Sunday, October 15, 2023

The road to hell is paved with good intentions and C++ modules

The major C++ compilers are starting to ship modules implementations so I figured I'd add more support for those in Meson. That resulted in this blog post. It will not be pleasant or fun. Should you choose to read it, you might want to keep your emergency kitten image image reserve close at hand.

At first you run into all the usual tool roughness that you'd expect from new experimental features. For example, GCC generates dependency files that don't work with Ninja. Or that Clang's module scanner does not support a -o command line argument to write results to a file, but instead it dumps them to stdout. (If you are the sort of person who went "pfft, what a moron, he should learn to use shell forwarding" then how would you like it if all compilers dumped their .o files to stdout?) The output of the scanner is not usable for actually building the code, mind you, it needs to be preprocessed with a different tool to convert its "high level" JSON output to "file based" dep files that Ninja understands.

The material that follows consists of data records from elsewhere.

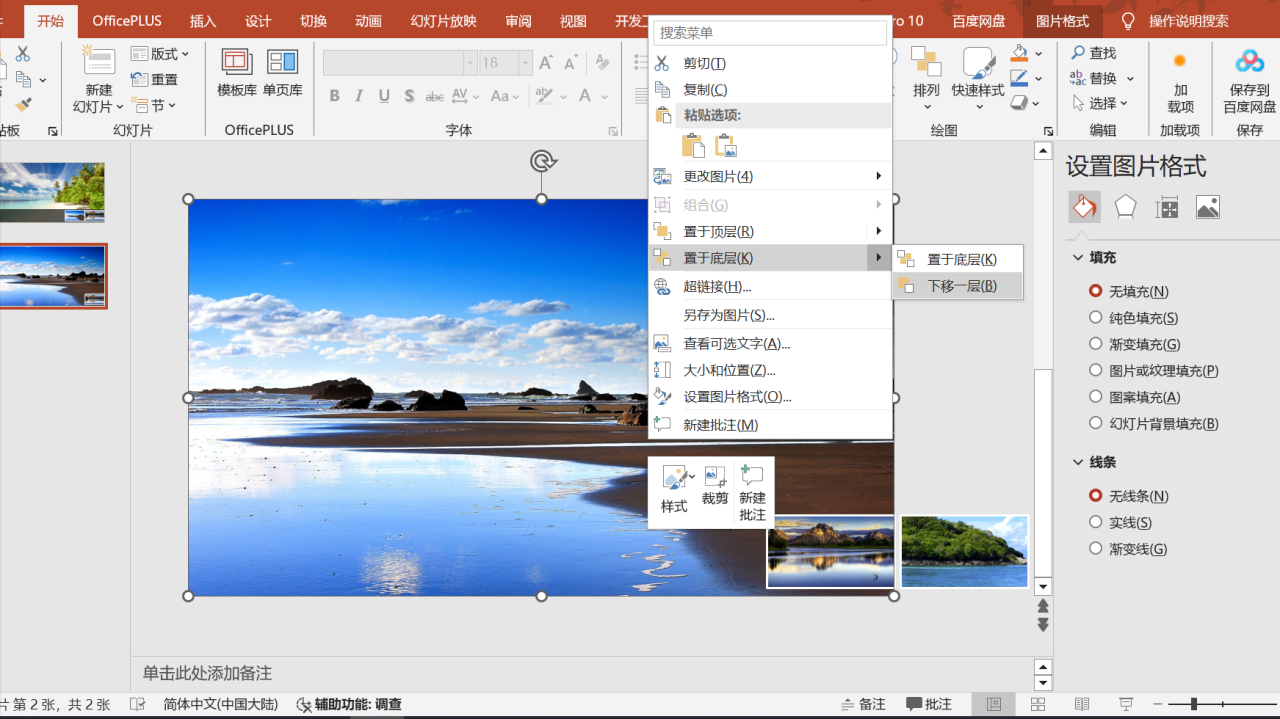Choose 下移一层 from the submenu
This screenshot has height=719, width=1280.
(961, 286)
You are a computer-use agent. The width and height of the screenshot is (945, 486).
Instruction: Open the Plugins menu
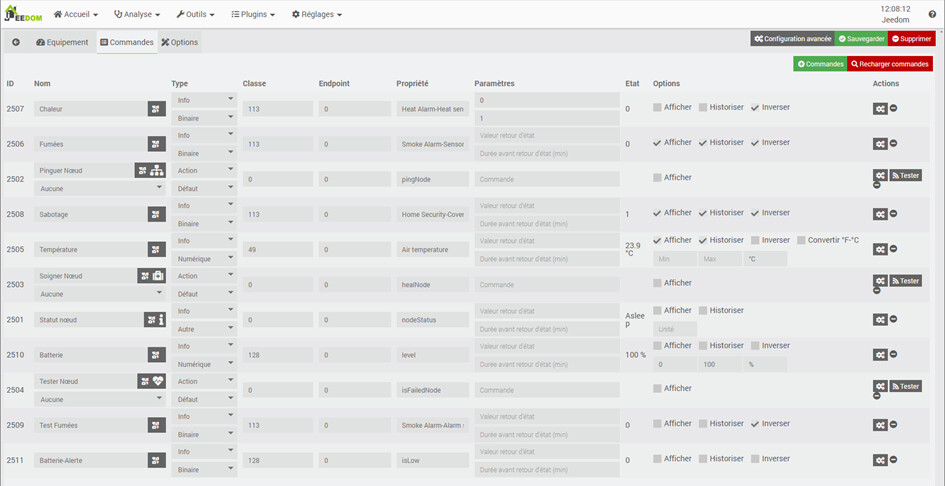253,14
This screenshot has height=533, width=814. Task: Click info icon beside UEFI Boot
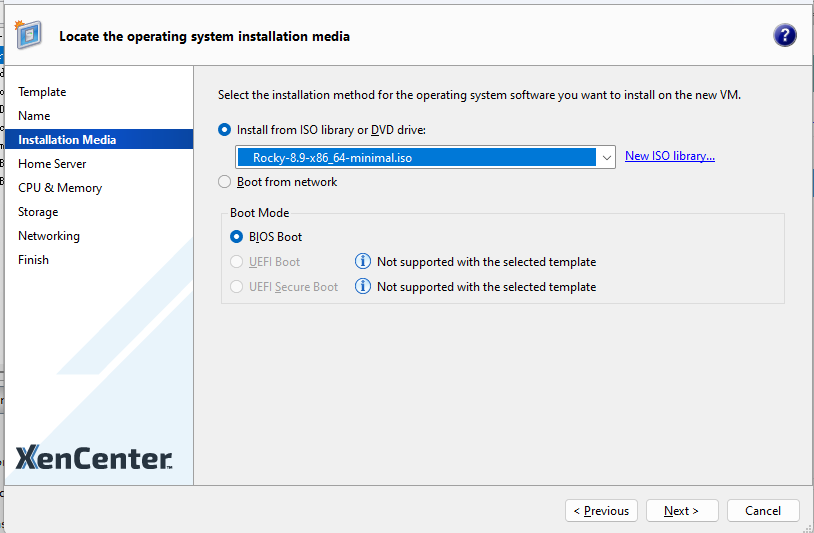[x=364, y=262]
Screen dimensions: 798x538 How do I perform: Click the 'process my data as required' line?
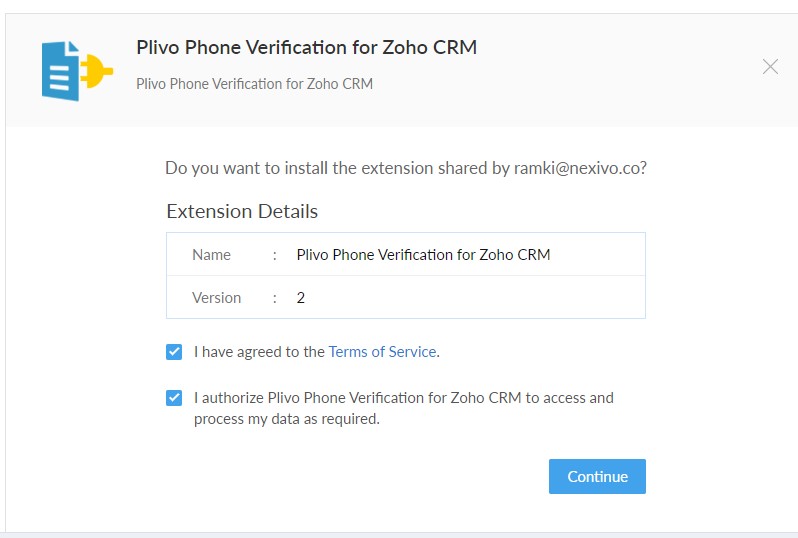pos(287,419)
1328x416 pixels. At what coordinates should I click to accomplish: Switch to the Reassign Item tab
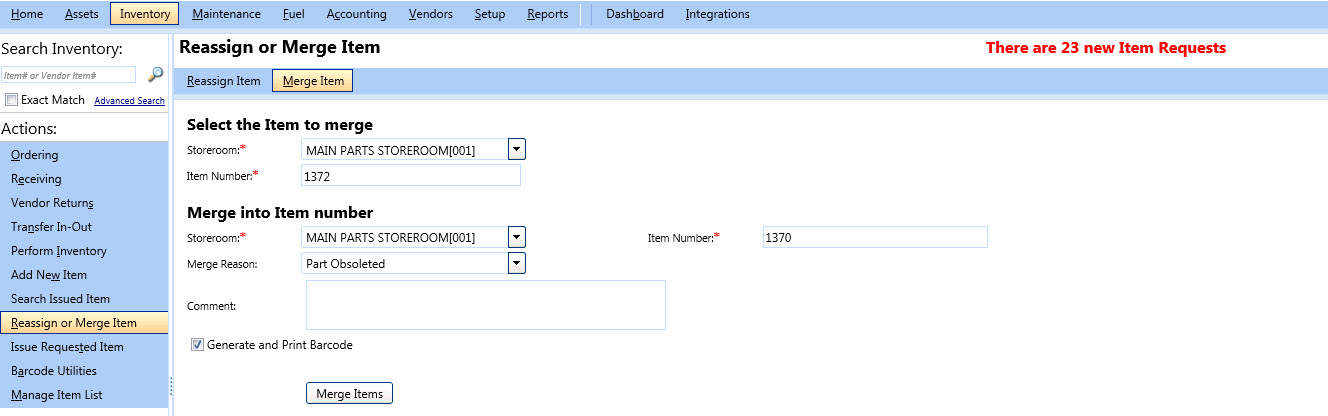tap(223, 81)
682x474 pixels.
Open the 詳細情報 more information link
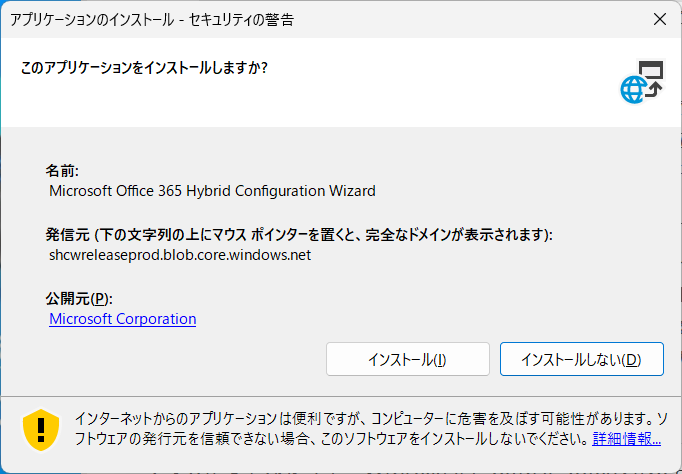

Then you get into deeper problems like the fact that currently the three major C++ compilers do not support a common file extension to specify C++ module sources. (Or output binaries for that matter.) Thus the build system must have magic code to inject the "compile this thing as that thing" arguments for every source. Or, in the case of CMake, have the end user manually type the format of each source file, even if it had an extension that uniquely specifies it as a module. No, I am not kidding.

Then things get even worse, but first let's set a ground rule.

The basic axiom for command line tools

One could write a blog post as long as, or longer than, this one just explaining why the following requirement is necessary. I'm not going to, but instead just state it as an axiom.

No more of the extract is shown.